4 Responses to “10 Years, 100 Songs: #54. “We Were Both Sixteen and It Felt So Right…” h”

  1. Brent said

    I just did my own take on this one a few days ago, and while I don’t love it quite as much as you do (and I never caught the similarities to “Hey Jealousy” either) I’d definitely say it’s among the best blink-182 songs that blink never wrote.

  2. intensities said

    I was about to protest the Blink comparison, but then I got a flash in my head of Tom DeLonge signing the “I remember the looook in your eyyyes / When I told you that this was good-bye…” part, and…yeah, wow.

    • ZD said

      I remember when Craig Barker ran his tournament-style “Best Modern Rock song” countdown. The Final Four was comprised of one tour-de-force and two pedestrian tracks from the three Biggest-Bands-Evar (Smells Like Teen Spirit + Pearl Jam’s Alive and U2’s Mysterious Ways) and Hey Jealousy.
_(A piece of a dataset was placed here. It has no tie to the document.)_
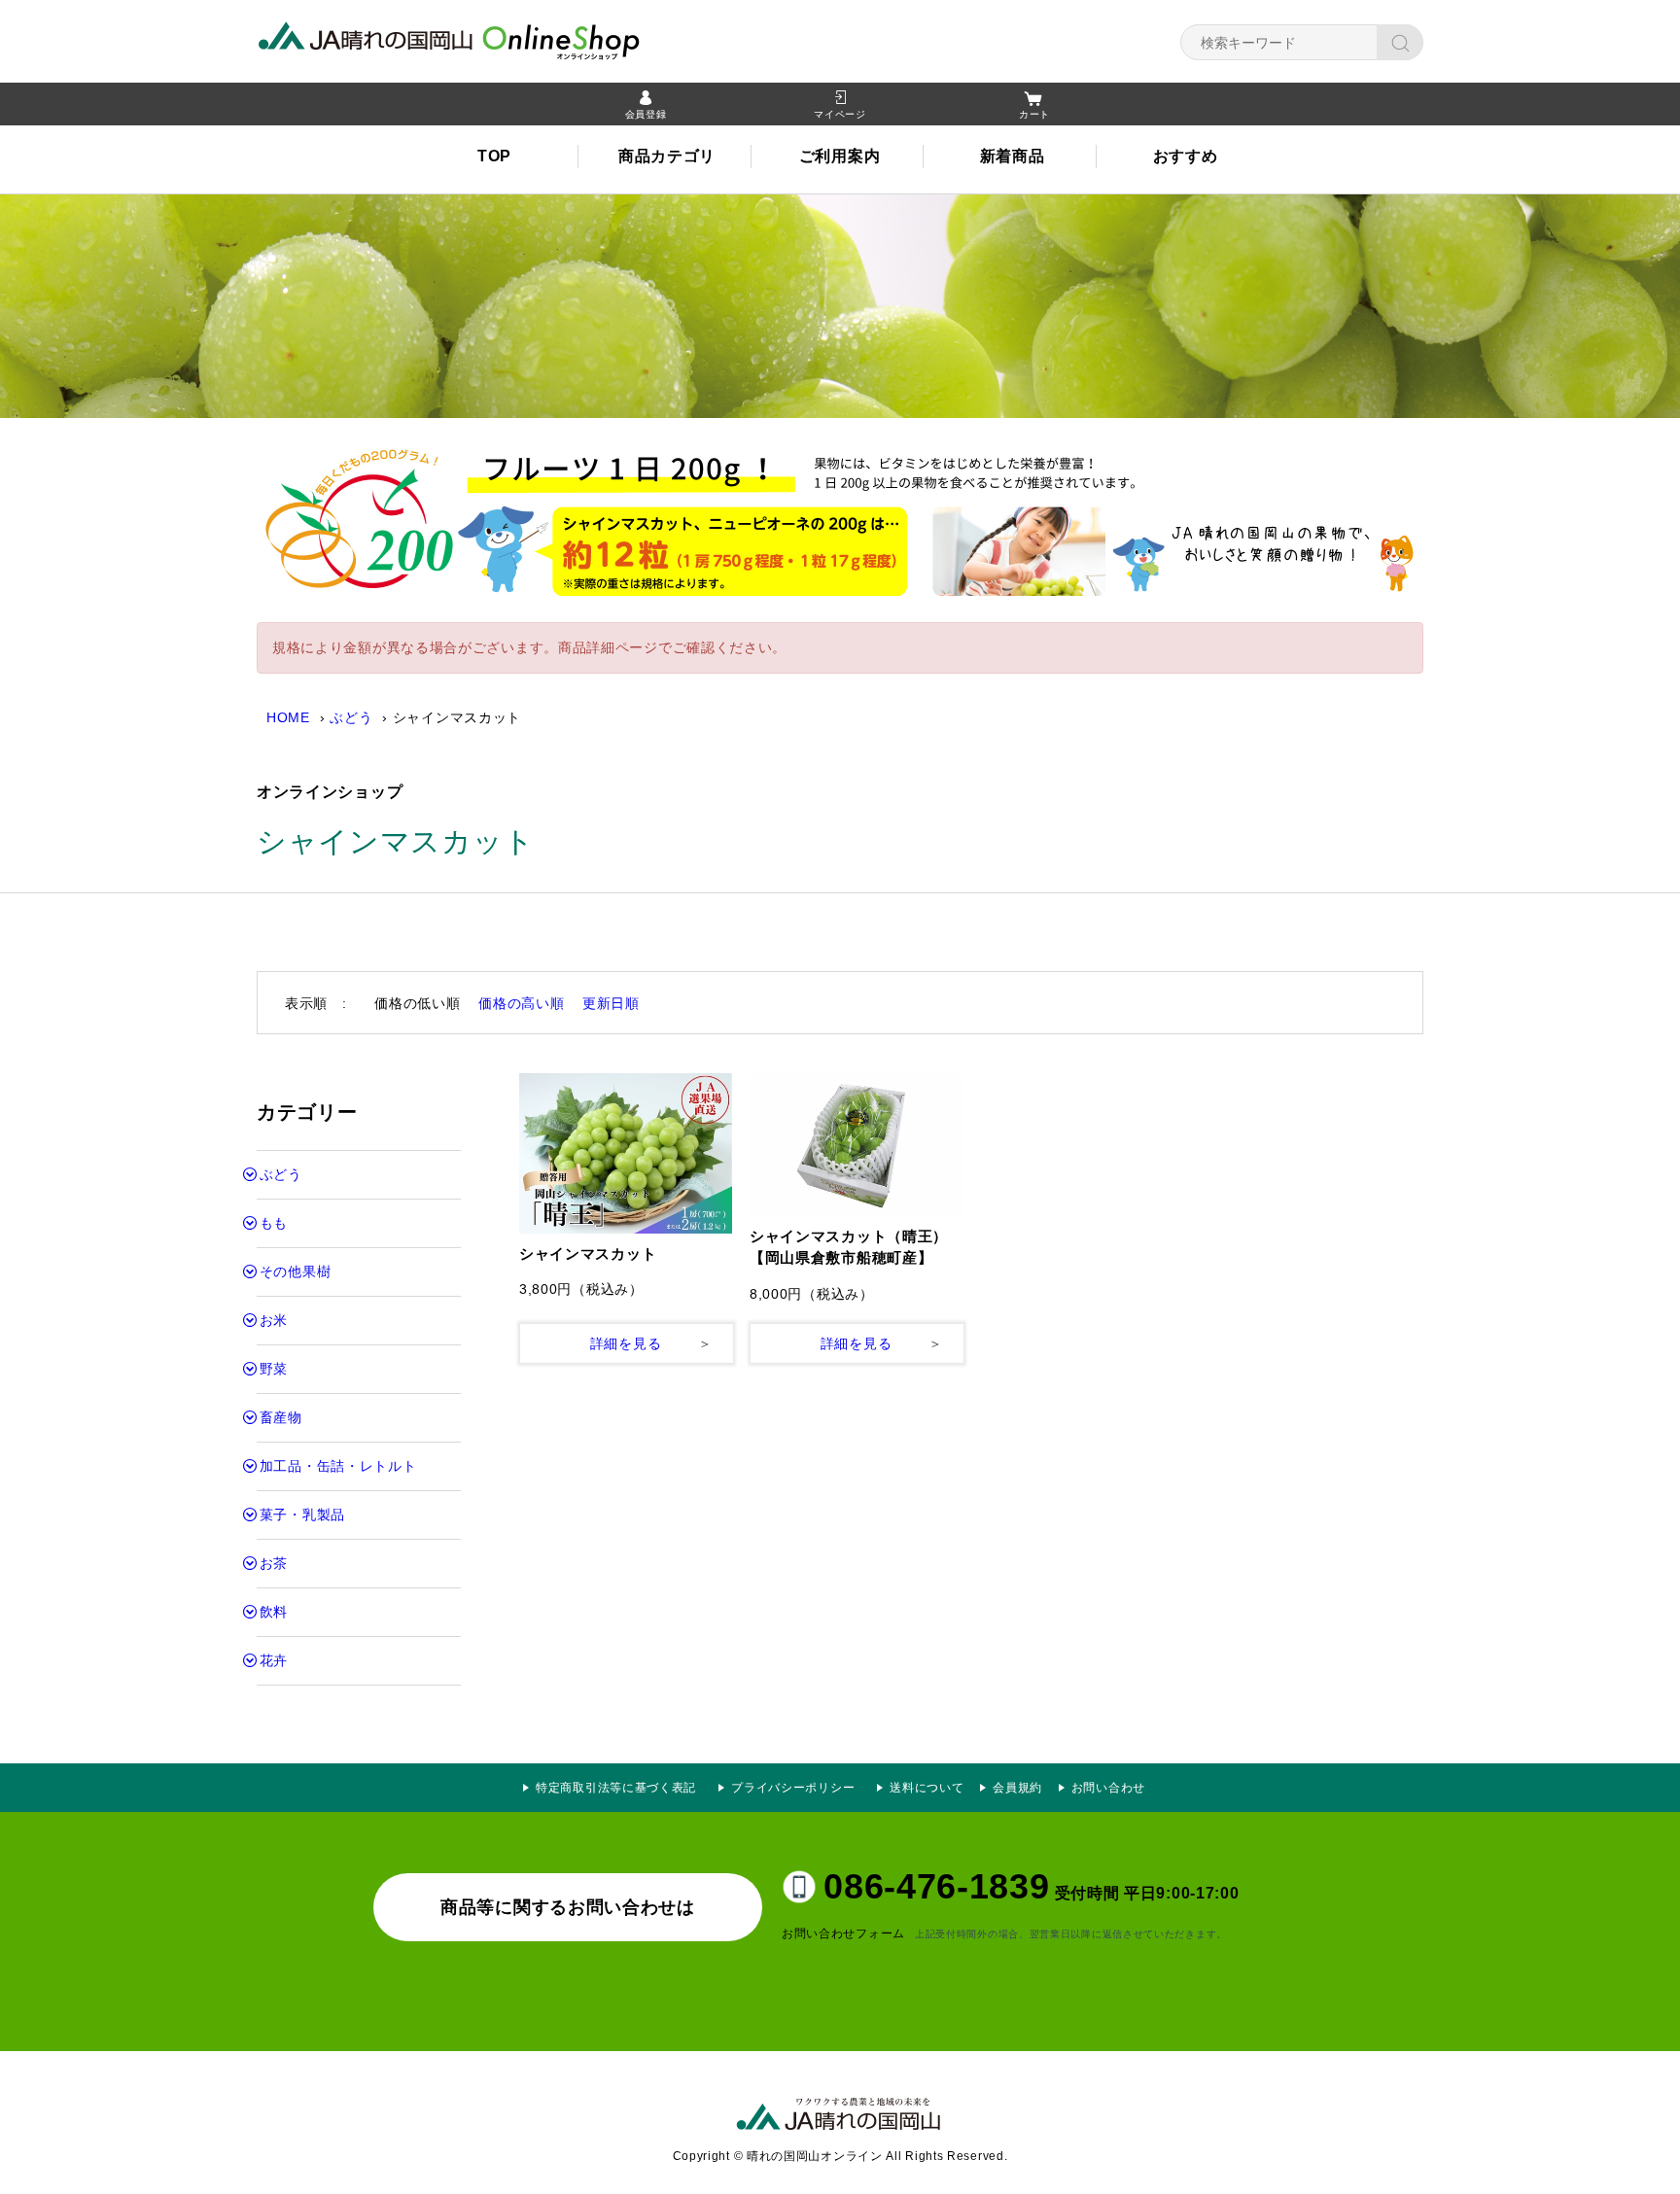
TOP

HJ was beaten 31-16 by the Mysterious Ways, and I lost a lot of respect for those voters ever since.

      Anyhow, I can’t say this Yellowcard track does the same for me, but it seems to strike you the way HJ struck me. Which must mean it’s ok.

      And, of course, it also means that you must get to doing a “10 Years 100 Songs of the Finety Nineties”, stat. Unless perhaps you already have…?

  3. MBI said

    –not tonight not here not now–

    Brutal, man. I can’t even listen to this song sometimes.